▶ _Activity_:
Give back exactly the line containing "Instruction: Choose Bamboo" and all that follow it in the data below, with the pictures left out.
(Supplied data)
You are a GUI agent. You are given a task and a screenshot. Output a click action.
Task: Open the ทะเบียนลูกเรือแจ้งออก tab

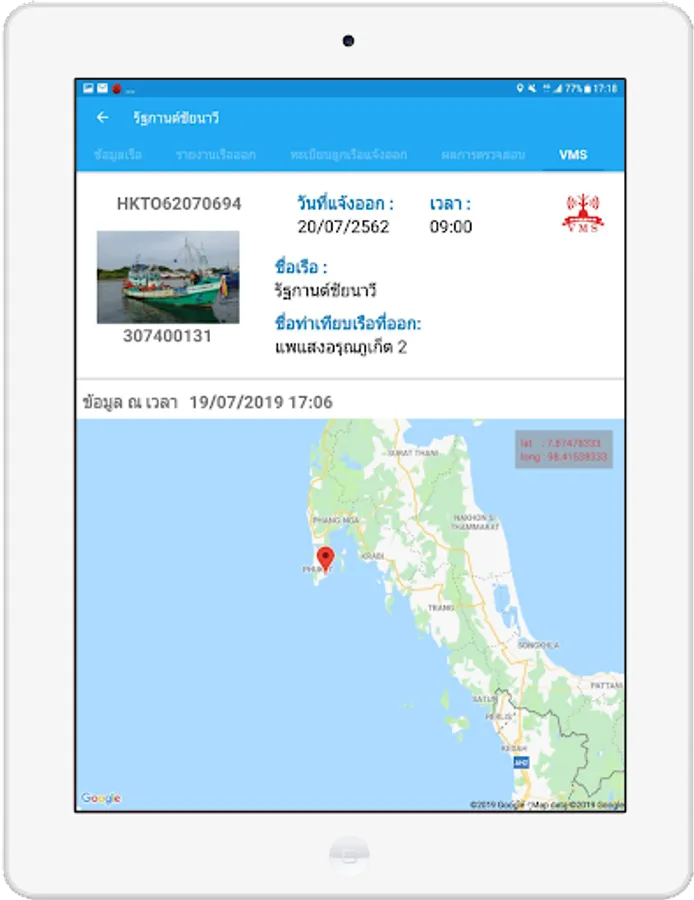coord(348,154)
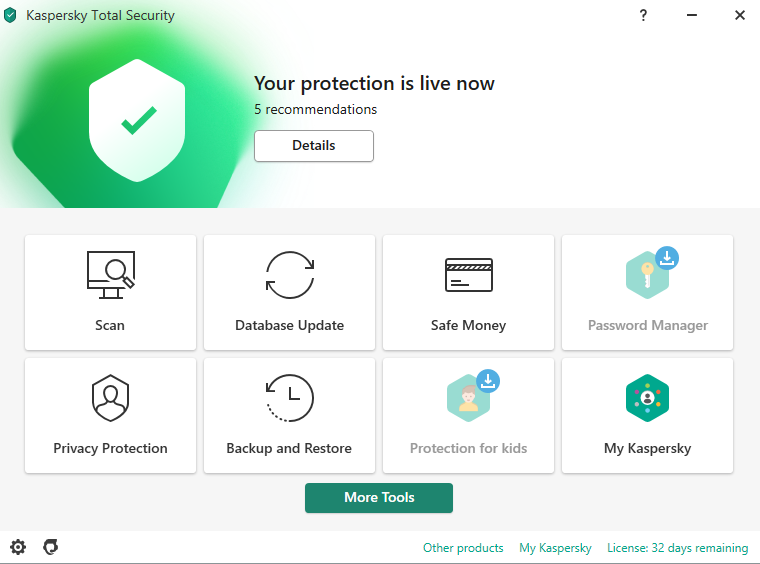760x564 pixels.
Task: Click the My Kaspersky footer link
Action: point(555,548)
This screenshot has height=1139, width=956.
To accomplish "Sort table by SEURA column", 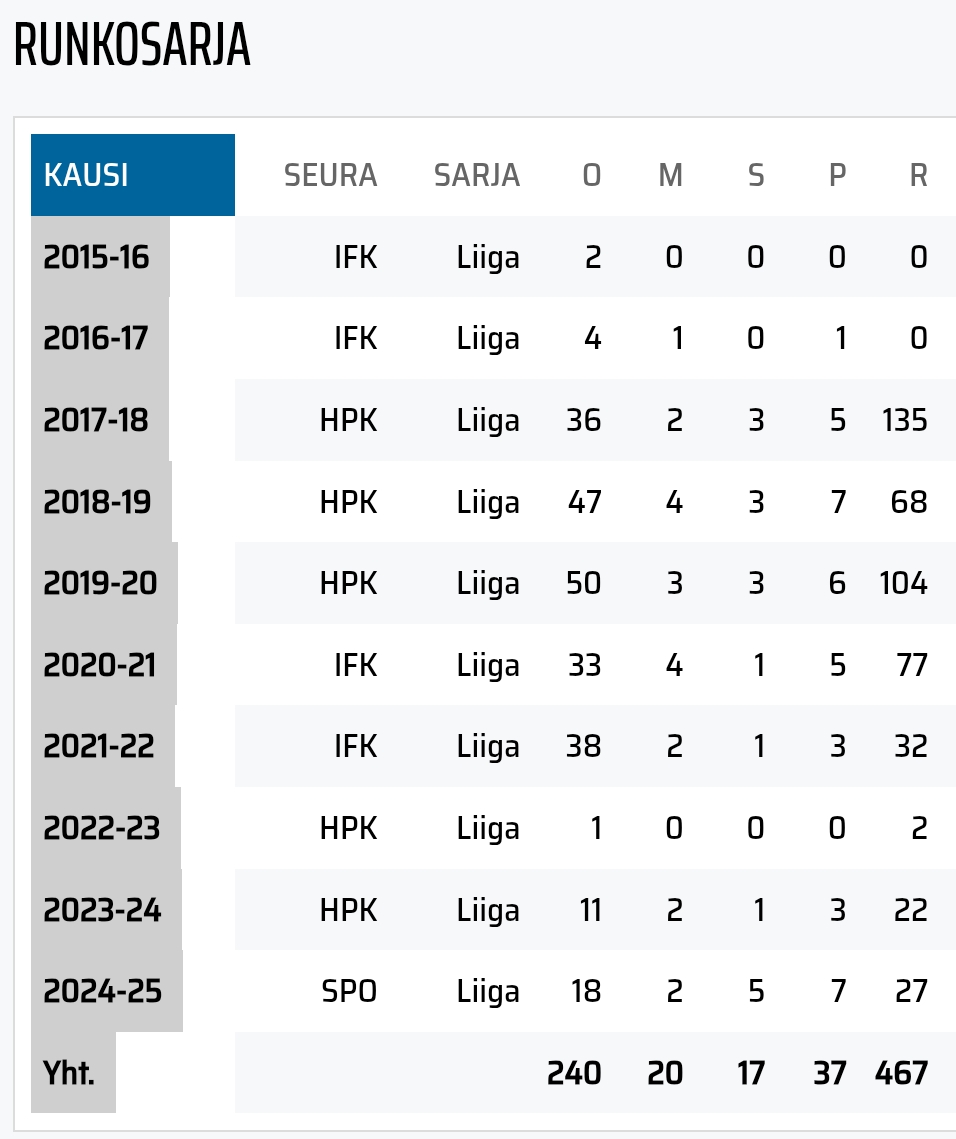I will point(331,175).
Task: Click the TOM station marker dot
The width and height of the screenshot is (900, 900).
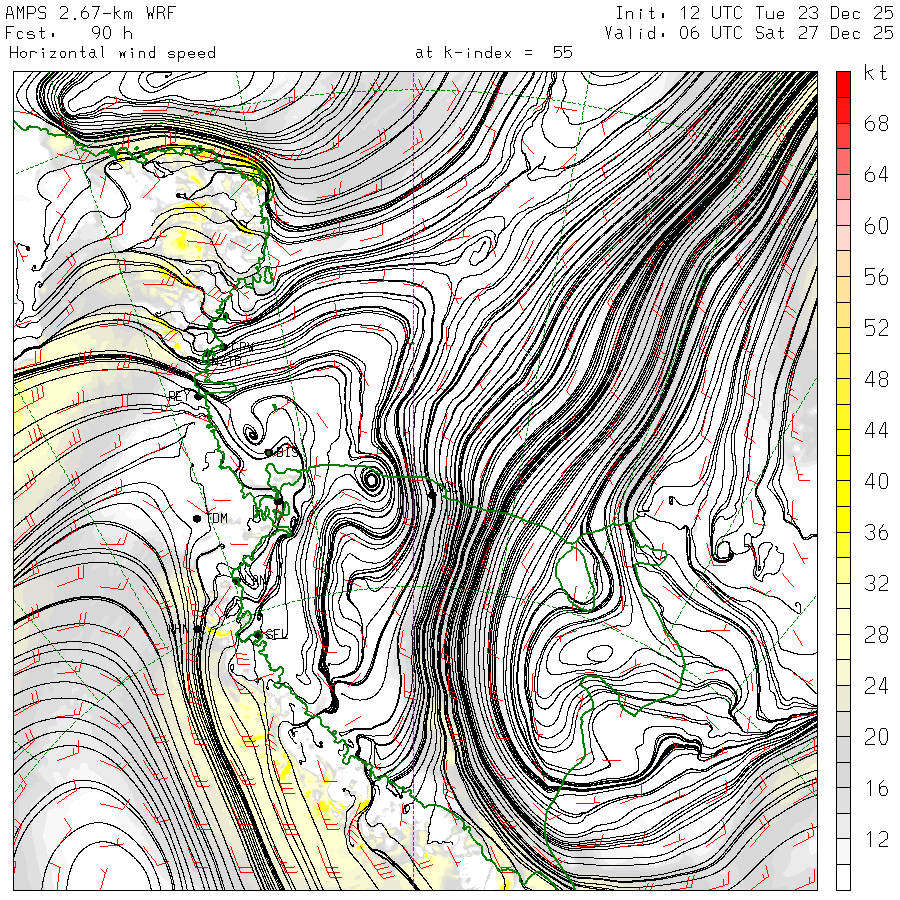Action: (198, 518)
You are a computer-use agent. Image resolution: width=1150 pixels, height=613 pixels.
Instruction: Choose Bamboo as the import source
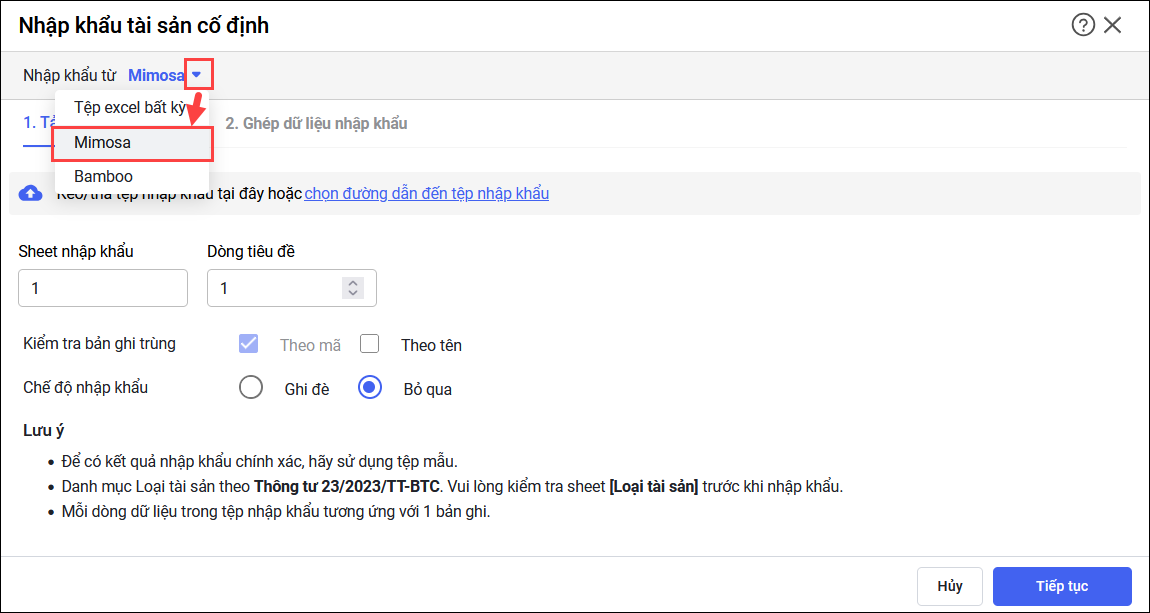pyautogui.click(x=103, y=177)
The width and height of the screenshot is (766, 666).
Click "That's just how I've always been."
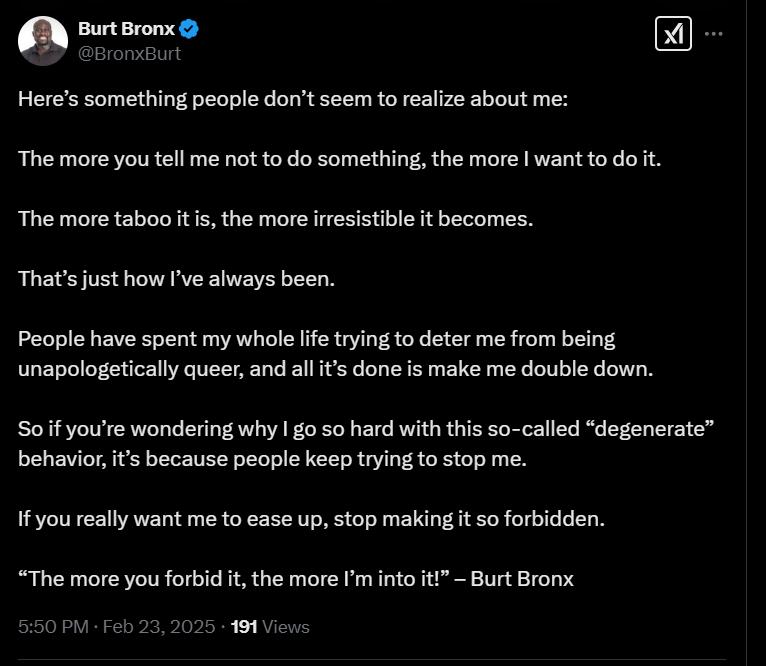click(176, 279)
(End Supplied data)
▶ _Response to the exercise_:
Instruction: Choose Bamboo as the import source
pyautogui.click(x=103, y=177)
The width and height of the screenshot is (766, 666).
Click "That's just how I've always been."
click(176, 279)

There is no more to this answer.